There is evidence that the Government is falsifying the foot and mouth figures to create the impression that the epidemic will be over by the time of a June election. The authority of two leading scientists - without any veterinary background - is being used to make MPs believe that their slaughter policy has been so successful that the number of cases will soon drop to nil. The MPs were shown a graph where the number of predicted cases were dropping to zero on exactly June 7. However, these results are all but meaningless, said Dr. Paul Kitching, one of the Government's most senior experts of the Pirbright Animal Health Institute. At least four techniques are being used to ensure that the curve of daily 'cases' is heading sharply downwards, so that the earlier rate of as many as 44 new reported outbreaks a day had dropped last week to as few as six.
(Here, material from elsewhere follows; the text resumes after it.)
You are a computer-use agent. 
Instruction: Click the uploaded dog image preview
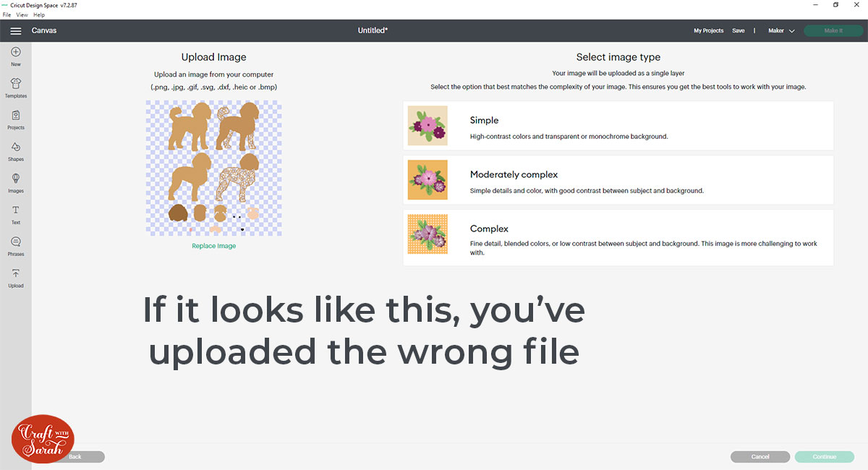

Hundreds of farms that would previously have been included in the Maff's daily outbreak figure are now being reclassified as 'slaughter on suspicion' or 'dangerous contacts' and thus no longer appear in the statistics.

Mr. Brown also confirmed that Maff is no longer testing for FMD in victims of its huge 'contiguous cull', under which it has slaughtered all animals on 5,000 farms that fell within a designated 'three-kilometre zone' around an infected holding. Since many of these animals may be infected, the decision to stop testing means that they too are no longer added to the figures.

There are persistent reports that infected farms are simply not appearing on the Maff website. On a day when Cumbrian farmers counted no fewer than 24 holdings that had been declared infected in their county alone, Maff reported only nine new cases in the whole county.

However, the most alarming policy switch of all appears to be Maff's new reluctance to confirm genuine cases of foot and mouth even when local vets are adamant that animals have the disease.

Dr. Kitching, who was struck by how, when the prospective election date was changed from May to June, the projections seemed to adjust accordingly, has now announced that he is resigning to take up a new post in Canada.

Having rejected vaccination it seems Blair's advisers are now falling back on fiddling the figures.